Ah, good old time travel clichés! As soon as the world finally comes crashing down there seems to be only one direction, and that is: Backwards. Just think of all those books, movies and games about world shattering events and the multitude of heroes that get send back to the past to make things right again. And now imagine the following candidate: A member of the Federal Bureau of Druids jumping back in time in order to stop the Order of the Fiery Doom from burning down the whole world. As witnessed in:.
This setup is so archetypical that the game does not even go into much further detail. No, its setting and plot do neither reinvent the wheel nor does it try to improve it. The nameless fantasy world is outlined in a couple of sentences throwing you right into the action. But let us be honest: How much background does it take to get started? I take a straightforward stereotypical scenario over an overly expansive, nonsensical encyclopedia of lore any day. Still, a bit more details might not have hurt after all, because what you gain on immediate momentum you lose on actual player motivation (Why am I doing all of this?).
Fittingly the plot comes packed in a very typical text adventure including some good old exploration and classical item based puzzles. Mostly it plays things straight and save: You move along a compass rose, pick up everything that is not nailed down, meet several colourful characters and break down the one or the other barrier. Nevertheless its main feature is unique enough to make it stand out of the masses to make it worth a playthrough or two.
More precisely the time travelling is used for great effect to offer a functional version of a four dimensional world. At first it appears to be restrictive: You can only move around in a (small) building and its immediate surroundings, no matter to which time you travel, and there are only four points of time (actually the four seasons spanning over a year) you can travel to. And the actual logic behind changes in the time continuum plays out on a very basic level: changes in the past have immediate effects in the future and cancel out all previous outcomes.
But this comes with the big plus of keeping things simple enough to keep track of all the different objects, persons and places you have to deal with. Usually when someone goes overboard with the times, locations and their connections you lose sight of the bigger picture faster than you think and things get overly convoluted or complicated while still tapping into another paradox or breaking the world’s inherent logic.
And speaking of getting the bigger picture and keeping track of cause and effect: One thing that aids your orientation immensely is an automap that does not only manage to show your location but also gives you an impression of which season you are currently in. An extremely helpful feature that makes moving around and finding all the stuff you need a lot more easier than in comparable titles. Plus the game even goes as far as telling you were and when an item or person was last seen if you try to interact with it without it being nearby. A very clever idea that should definitely be used more often!
It is also nice how the game slowly introduces and expands the actual time jumps. You open up one period after another, get to know them one by one.

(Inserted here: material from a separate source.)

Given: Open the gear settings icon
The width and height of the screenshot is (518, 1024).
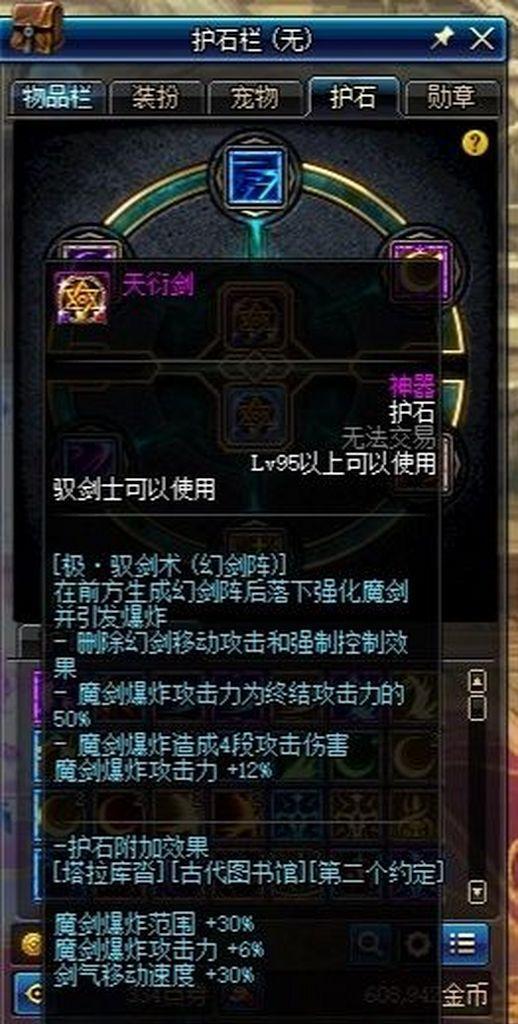Looking at the screenshot, I should click(418, 942).
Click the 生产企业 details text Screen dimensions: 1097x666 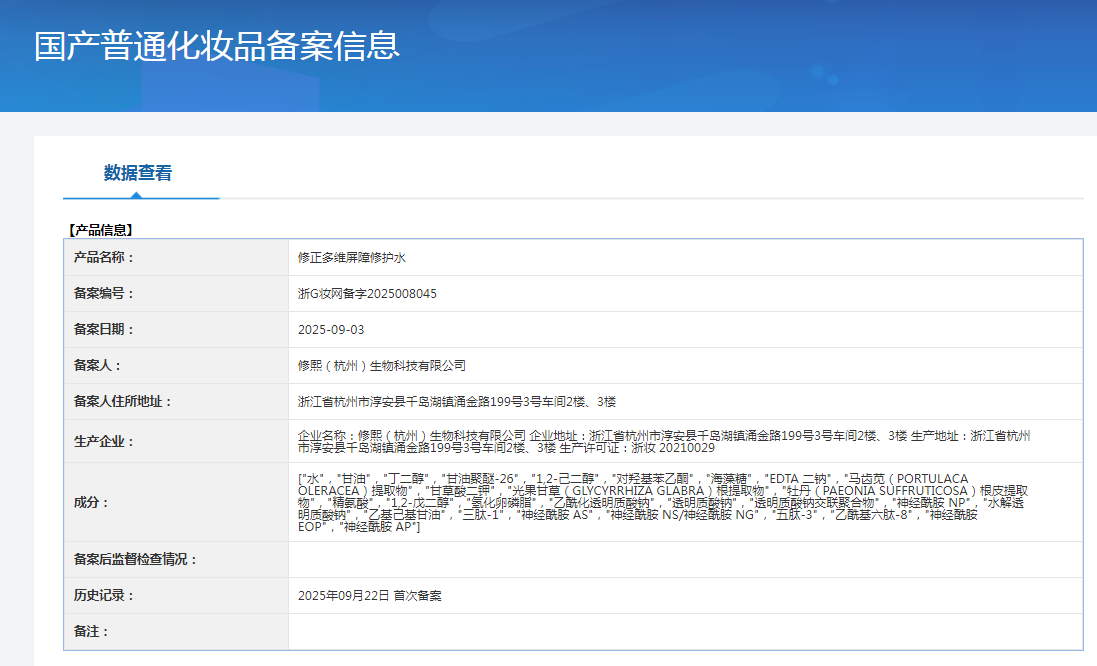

So at first you act mostly in one time frame but after a while you will have to use more lateral thinking, build connections between the different time periods. This is also when you can jump around more easily and in the end you can even take items with you to freely move around through time and space.
Someone put a lot of thought and effort into this design and how to make the time travelling part accessible and it certainly payed off. Overall you get a nice impression of an ever expanding game world that opens up more and more possibilities. It is impressive how this turns from a very linear first half into an immensely open scenario in the latter half which has multiple endings that take vastly different turns.
So far so good, it is just a pity that the rest of the game is somewhat superficial: The writing is rather bland, describing just the bare necessities about you surroundings. As mentioned above most things about the setting remain far too vague, which is not helped by the fact that you cannot talk to anybody, because somehow all of the characters you meet do not speak your language (yet in a strange twist you can still perfectly read their writings).
Also the most crucial point, namely the parser, might work well enough to not make you want to give up immediately, but there is still room for improvement. Sometimes it shows glimmers of brilliance (like making pop corn without typing each and every step) but mostly it does not only fail to acknowledge non essential commands it is also overly picky about solving some of the puzzles.
Said puzzles are a bit of a mixed bag too. A couple of them are brilliant, especially those that rely on actually making use of the time jumping mechanics. Like: How do you unlock a door which lacks a key, but you can get your hands on the key in the past? How can you reach forbidden rooms or remote areas with some four dimensional thinking? How can you survive being burnt alive?
But some of the more tedious (and sadly more prevalent) ones consist of just giving the right item to the right person. Those are extremely frustrating because the game only gives you very subtle clues which ones belongs to whom. Funnily this is were a fault in the parser actually comes in handy: You can just “give all” to the characters and offer them up your whole inventory, letting them pick that one particular item they were looking for, but unable to tell you about, themselves. This makes those fetch quests – thankfully! – almost trivial.
In summary this is a promising game with lots of potential but the overall impression is that it lacks a final polish. If you are into time travelling stories you could definitely do worse because it is far from being a bad game: Its main selling point is done excellently, it is just a shame that the actual “meat” is a bit lightweight.